2. Bring 4 quarts water to a boil. Season with salt; add pasta and cook, stirring occasionally, until 1 minute before the stated time in the package directions. Ladle 3 cups cooking liquid into a bowl and reserve. Drain the pasta. Do not reserve the pasta water early; wait until the pasta is ready, as it will ensure maximum starchiness in the water, which is what will ultimately stabilize the emulsification of the cheese and butter.
3. Set a heavy, dry skillet large enough to fit all of the pasta over medium heat. Add the black pepper. Toss the pan frequently, until pepper is toasted, about 45 seconds to 1 minute. You will know the pepper is sufficiently toasted when the aroma fills your kitchen. Watch out for the sneezes!
4. Add 5 tablespoons butter and let melt, swirling the pan occasionally and keeping a close eye on it. Working fast, so as not to burn the melted butter, add 2 1/2 cups reserved pasta water to the skillet, taking care not to splatter yourself with the hot liquid, and bring to a rapid simmer. Cook until reduced by almost half, about 5 to 10 minutes.

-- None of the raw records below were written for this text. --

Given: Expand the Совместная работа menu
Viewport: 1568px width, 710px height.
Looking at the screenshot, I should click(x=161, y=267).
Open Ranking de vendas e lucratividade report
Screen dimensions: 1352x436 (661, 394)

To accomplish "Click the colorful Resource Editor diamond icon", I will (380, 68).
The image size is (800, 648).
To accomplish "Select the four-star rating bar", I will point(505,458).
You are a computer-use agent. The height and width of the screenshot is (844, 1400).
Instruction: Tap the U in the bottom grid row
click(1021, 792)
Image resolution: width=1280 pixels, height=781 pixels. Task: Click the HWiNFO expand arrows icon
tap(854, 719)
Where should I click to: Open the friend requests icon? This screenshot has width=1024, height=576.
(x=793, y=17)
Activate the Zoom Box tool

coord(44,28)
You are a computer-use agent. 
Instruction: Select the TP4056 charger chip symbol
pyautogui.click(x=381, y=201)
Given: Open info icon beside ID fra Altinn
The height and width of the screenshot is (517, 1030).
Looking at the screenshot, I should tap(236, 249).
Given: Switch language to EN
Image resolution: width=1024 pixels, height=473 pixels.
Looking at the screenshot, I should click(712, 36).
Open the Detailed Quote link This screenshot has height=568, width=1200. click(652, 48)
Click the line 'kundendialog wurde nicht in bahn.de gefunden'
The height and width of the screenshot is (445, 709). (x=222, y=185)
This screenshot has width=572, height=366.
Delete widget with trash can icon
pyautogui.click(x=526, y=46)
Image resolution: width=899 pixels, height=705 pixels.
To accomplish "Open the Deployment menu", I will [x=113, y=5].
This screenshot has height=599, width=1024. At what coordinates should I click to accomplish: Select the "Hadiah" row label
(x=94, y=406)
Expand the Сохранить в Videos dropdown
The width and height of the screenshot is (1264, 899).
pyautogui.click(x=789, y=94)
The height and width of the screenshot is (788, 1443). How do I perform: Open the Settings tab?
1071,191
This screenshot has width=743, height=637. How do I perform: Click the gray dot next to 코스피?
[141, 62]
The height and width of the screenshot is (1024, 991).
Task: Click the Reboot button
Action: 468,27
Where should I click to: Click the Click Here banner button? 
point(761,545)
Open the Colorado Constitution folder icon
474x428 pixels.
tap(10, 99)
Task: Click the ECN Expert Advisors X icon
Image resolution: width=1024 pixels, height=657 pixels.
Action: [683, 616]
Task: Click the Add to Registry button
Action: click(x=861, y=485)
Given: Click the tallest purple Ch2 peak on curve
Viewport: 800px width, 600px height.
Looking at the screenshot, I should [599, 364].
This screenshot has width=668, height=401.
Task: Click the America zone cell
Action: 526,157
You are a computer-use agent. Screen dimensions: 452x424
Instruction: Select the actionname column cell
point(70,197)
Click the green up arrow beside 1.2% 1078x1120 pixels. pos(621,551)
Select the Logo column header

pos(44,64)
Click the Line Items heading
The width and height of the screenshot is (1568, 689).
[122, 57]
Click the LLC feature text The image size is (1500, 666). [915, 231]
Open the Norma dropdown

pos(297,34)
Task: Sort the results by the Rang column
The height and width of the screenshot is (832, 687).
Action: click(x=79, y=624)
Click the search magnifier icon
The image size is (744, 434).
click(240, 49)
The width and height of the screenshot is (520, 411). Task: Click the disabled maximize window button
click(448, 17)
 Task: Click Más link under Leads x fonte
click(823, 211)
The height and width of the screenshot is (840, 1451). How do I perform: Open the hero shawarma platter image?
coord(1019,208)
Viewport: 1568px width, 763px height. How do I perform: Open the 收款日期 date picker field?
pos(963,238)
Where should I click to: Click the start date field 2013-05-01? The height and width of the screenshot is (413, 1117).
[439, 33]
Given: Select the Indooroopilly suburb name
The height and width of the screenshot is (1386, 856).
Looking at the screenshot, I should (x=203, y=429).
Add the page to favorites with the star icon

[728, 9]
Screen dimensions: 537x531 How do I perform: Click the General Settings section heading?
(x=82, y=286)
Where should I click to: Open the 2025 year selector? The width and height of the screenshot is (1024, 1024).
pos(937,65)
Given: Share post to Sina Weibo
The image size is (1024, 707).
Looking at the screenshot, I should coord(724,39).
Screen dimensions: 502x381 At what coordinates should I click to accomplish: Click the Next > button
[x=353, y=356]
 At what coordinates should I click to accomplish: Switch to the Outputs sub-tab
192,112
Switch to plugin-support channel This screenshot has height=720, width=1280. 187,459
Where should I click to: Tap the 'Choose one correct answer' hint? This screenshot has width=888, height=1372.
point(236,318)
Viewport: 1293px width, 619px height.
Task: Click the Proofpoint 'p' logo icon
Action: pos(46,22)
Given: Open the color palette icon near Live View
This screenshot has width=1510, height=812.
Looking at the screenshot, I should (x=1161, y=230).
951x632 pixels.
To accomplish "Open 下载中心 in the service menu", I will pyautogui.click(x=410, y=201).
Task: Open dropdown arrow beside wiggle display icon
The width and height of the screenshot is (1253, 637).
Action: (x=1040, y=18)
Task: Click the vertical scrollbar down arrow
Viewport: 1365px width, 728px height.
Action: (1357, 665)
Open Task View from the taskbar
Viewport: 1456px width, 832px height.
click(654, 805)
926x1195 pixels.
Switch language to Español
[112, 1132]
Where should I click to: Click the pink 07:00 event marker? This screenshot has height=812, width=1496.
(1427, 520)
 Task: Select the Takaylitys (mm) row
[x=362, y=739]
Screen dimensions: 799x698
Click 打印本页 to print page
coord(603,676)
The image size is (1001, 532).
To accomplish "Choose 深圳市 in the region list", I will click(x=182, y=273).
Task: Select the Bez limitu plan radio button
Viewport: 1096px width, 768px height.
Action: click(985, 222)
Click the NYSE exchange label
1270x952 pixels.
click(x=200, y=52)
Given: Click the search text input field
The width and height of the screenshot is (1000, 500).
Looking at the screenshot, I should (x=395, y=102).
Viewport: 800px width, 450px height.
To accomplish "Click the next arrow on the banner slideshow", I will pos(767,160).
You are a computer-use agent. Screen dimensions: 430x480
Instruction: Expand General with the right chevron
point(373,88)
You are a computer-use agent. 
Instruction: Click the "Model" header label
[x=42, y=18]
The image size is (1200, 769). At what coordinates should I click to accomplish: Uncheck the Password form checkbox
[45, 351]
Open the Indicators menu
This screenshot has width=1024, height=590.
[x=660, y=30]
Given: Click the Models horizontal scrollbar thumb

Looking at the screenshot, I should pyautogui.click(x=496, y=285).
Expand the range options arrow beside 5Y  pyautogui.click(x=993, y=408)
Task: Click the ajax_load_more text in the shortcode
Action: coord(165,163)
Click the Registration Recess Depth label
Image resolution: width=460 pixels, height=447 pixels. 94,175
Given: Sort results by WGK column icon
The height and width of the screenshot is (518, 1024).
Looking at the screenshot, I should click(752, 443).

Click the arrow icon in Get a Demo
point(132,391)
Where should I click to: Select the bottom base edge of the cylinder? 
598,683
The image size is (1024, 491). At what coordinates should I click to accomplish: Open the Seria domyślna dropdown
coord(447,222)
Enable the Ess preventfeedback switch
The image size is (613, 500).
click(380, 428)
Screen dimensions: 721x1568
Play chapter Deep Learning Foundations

5. Add the pasta to the skillet, stirring to combine, and cook for the remaining 1 minute stated by the package directions. Reduce heat to very low and quickly add remaining 5 tablespoons butter and all of the cheese, stirring and tossing vigorously with a spoon or tongs until the cheese is melted. Remove the pan from the heat and continue tossing until the sauce is smooth and emulsified, coating the pasta. Add some of the remaining 1/2 cup pasta water, 1 tablespoon at a time, if the sauce seems dry. Serves 6 as an appetizer or 4 as a main course.